(Collected data entries)

·····

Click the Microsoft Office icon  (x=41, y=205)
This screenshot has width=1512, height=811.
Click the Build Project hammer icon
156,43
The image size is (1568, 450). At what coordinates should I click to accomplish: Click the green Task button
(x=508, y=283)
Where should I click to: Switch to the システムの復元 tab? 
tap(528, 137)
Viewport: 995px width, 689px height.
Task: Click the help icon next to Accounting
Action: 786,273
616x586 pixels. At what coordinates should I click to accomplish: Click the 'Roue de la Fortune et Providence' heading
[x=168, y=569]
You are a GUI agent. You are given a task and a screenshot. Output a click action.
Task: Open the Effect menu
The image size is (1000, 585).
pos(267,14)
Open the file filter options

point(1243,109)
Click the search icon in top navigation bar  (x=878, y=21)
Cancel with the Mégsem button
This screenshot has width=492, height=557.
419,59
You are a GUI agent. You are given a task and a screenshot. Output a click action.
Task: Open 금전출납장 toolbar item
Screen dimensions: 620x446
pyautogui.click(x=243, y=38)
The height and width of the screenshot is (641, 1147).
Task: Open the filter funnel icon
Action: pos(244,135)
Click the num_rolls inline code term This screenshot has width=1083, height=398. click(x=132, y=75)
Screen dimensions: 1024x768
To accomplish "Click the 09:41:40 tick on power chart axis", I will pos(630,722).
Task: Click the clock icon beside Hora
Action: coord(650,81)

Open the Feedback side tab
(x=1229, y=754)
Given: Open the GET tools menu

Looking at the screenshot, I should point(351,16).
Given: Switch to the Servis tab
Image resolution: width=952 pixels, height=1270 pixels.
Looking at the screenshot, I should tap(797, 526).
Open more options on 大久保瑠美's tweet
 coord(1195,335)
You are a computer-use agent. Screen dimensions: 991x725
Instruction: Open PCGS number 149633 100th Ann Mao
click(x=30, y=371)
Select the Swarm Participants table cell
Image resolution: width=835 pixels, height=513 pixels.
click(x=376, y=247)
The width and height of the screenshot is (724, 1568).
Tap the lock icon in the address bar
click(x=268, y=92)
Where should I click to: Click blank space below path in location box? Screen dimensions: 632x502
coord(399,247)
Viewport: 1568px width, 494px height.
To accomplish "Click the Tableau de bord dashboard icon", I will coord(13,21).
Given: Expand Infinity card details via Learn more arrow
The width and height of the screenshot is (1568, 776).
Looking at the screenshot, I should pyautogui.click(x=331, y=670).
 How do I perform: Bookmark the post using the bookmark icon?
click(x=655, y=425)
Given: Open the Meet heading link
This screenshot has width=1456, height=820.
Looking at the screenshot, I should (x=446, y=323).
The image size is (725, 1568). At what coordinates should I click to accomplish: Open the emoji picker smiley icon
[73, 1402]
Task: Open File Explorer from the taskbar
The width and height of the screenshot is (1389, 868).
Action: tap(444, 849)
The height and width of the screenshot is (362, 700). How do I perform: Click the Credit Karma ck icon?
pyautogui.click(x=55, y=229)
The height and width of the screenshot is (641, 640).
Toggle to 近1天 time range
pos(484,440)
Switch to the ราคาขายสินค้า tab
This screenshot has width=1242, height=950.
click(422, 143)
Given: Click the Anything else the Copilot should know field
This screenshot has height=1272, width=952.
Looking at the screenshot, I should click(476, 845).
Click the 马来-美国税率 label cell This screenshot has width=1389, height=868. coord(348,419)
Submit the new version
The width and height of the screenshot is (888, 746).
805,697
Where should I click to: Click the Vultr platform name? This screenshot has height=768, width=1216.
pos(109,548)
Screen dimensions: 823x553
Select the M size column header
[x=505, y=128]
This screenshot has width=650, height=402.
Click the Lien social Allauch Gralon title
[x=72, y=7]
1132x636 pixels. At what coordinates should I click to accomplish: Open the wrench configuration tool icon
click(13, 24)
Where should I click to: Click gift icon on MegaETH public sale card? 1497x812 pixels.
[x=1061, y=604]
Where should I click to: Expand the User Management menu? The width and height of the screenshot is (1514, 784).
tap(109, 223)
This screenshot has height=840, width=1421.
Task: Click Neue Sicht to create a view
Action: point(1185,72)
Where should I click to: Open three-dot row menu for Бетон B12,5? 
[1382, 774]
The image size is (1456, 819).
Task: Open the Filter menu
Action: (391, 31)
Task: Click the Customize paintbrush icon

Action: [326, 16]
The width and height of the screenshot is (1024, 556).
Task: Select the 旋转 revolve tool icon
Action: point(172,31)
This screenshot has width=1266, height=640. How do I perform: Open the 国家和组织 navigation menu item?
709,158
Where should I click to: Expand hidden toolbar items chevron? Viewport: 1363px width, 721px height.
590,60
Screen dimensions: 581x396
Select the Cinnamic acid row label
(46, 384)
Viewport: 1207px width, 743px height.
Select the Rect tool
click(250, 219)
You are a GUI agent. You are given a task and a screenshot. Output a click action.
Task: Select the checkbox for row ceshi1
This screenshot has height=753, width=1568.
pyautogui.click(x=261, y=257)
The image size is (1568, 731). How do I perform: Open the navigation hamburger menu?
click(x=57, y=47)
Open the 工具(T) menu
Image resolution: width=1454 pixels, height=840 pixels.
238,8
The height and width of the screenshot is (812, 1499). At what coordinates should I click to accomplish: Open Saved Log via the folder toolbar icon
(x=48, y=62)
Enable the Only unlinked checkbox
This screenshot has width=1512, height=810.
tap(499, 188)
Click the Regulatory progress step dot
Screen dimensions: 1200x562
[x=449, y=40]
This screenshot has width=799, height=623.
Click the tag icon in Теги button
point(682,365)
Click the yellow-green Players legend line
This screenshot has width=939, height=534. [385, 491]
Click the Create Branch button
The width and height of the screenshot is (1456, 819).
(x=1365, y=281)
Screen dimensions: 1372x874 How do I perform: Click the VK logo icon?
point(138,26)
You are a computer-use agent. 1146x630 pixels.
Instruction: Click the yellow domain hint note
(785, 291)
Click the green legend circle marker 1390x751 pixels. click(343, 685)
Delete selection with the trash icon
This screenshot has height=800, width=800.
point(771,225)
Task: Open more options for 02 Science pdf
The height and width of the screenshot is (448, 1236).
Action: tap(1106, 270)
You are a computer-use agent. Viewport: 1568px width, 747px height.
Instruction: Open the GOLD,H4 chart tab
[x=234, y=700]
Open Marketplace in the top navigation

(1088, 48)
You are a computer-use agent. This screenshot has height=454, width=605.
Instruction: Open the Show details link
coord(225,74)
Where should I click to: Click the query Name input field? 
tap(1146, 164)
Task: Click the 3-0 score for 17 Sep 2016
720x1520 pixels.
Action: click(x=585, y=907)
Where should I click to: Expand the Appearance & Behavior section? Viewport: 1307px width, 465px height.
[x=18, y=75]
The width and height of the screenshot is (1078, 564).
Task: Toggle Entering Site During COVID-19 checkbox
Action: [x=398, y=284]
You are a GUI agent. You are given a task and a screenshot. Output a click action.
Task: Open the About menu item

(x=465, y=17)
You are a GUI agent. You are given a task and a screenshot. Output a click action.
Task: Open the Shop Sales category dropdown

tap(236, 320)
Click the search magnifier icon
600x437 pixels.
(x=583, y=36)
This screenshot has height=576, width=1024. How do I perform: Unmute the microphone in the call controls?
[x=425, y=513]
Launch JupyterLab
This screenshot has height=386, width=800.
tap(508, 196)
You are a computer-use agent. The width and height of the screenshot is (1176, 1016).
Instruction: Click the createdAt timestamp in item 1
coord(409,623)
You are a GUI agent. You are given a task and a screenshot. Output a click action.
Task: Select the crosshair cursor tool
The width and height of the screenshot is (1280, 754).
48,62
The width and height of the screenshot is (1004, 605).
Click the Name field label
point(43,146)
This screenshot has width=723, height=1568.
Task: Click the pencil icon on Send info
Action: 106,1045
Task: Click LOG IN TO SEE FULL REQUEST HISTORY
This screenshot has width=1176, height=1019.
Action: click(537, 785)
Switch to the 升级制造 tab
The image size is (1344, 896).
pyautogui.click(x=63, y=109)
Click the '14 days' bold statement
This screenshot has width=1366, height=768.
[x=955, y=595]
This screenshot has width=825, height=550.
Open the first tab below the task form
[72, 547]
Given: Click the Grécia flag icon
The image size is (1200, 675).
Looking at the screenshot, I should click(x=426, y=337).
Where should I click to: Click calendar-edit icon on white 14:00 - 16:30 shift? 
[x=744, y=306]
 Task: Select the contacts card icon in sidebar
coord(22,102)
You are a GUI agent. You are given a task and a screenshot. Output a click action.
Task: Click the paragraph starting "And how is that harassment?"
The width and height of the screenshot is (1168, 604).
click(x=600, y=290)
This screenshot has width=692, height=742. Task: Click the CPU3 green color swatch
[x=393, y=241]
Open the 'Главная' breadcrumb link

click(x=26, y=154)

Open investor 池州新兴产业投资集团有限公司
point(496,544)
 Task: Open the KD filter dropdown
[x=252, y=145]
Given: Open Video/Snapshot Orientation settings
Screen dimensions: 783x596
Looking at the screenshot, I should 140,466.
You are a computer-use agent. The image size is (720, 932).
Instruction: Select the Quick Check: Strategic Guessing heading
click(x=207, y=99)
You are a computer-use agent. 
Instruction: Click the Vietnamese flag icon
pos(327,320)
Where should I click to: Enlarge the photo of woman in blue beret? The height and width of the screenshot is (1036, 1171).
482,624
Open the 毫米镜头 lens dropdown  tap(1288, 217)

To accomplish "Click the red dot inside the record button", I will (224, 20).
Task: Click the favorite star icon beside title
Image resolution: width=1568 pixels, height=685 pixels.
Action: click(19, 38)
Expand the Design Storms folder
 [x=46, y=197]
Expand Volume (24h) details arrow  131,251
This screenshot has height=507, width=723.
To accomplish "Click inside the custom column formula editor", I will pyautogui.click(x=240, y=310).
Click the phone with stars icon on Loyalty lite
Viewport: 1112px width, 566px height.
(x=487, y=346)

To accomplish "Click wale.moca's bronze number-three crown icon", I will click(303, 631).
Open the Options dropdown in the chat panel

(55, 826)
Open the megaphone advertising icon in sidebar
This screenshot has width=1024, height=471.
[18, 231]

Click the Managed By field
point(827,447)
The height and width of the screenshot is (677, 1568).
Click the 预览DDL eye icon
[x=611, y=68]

·····

Examine the records above and give the number of lines in which the string "search" appears, with no other words.

ANSWER SECTION: 2